Wizard-Vicuna-13B-Uncensored-GGUF

Property	Value
Parameter Count	13B
Model Type	LLaMA-based
License	Other
Author	Eric Hartford (Original), TheBloke (Quantization)

What is Wizard-Vicuna-13B-Uncensored-GGUF?

Wizard-Vicuna-13B-Uncensored-GGUF is a specialized variant of the Wizard-Vicuna language model, specifically designed without built-in alignment constraints. This GGUF version offers multiple quantization options ranging from 2-bit to 8-bit precision, making it adaptable for various hardware configurations and use cases.

Implementation Details

The model implements the latest GGUF format, superseding the older GGML standard. It's available in multiple quantization levels, from Q2_K (5.43GB) to Q8_0 (13.83GB), each offering different trade-offs between model size and performance.
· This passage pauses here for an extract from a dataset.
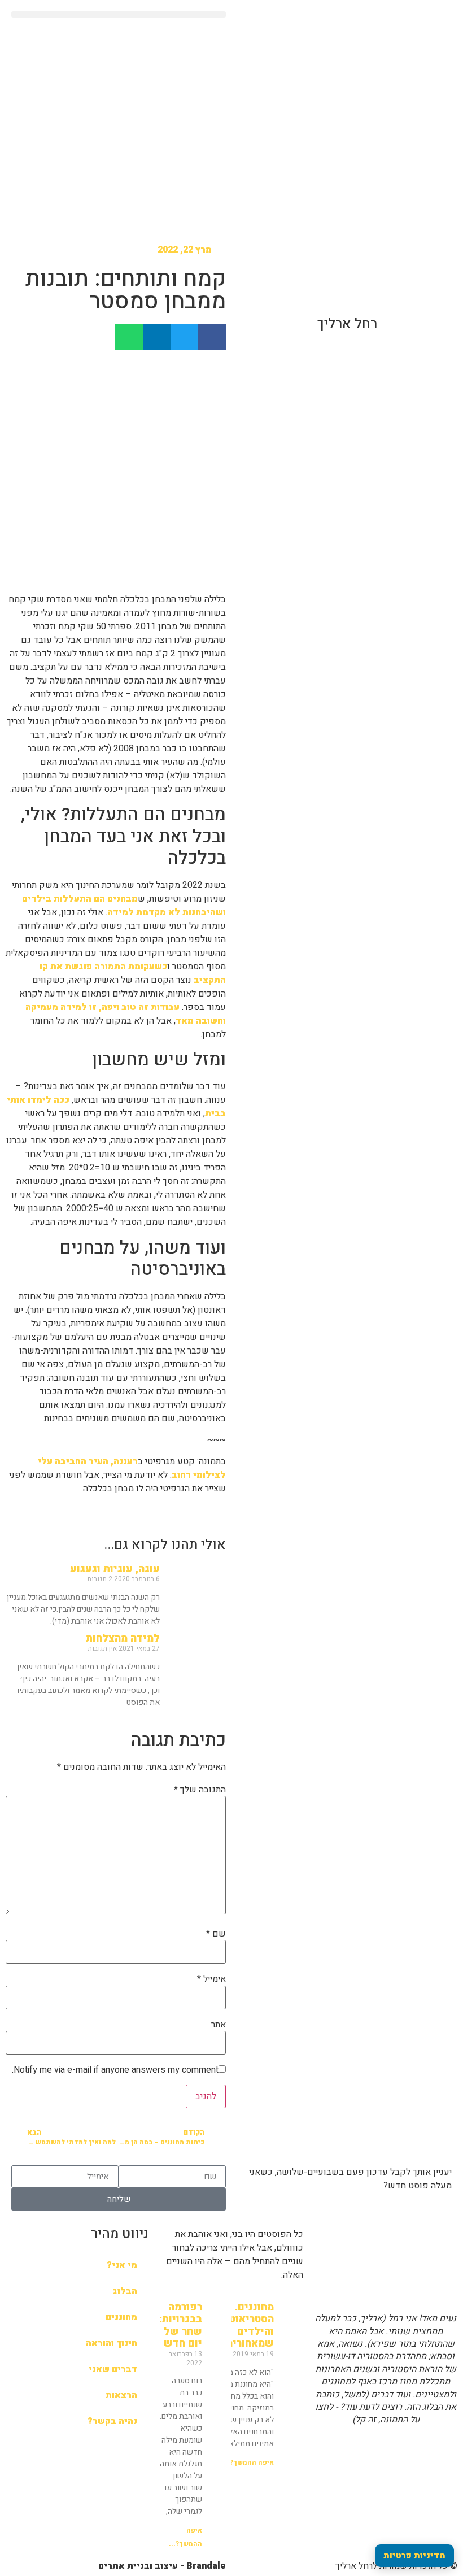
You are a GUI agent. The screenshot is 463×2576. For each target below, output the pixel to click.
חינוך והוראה (111, 2343)
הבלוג (124, 2291)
Uses Vicuna prompt template for optimal interaction
Supports context length of 2048 tokens
Compatible with llama.cpp and various third-party UIs
Offers GPU acceleration support with layer offloading

Core Capabilities

Unrestricted creative text generation
Flexible deployment options (CPU/GPU)
Multiple quantization options for different hardware constraints
Supports various interfaces including text-generation-webui and LangChain

Frequently Asked Questions

Q: What makes this model unique?

This model is distinguished by its lack of built-in alignment constraints, allowing for more flexible application of custom alignment through RLHF LoRA or other methods. It provides extensive quantization options for different deployment scenarios.

Q: What are the recommended use cases?

The model is suited for applications requiring unrestricted creative responses and scenarios where custom alignment can be implemented separately. The Q4_K_M quantization (7.87GB) is recommended for balanced performance and resource usage.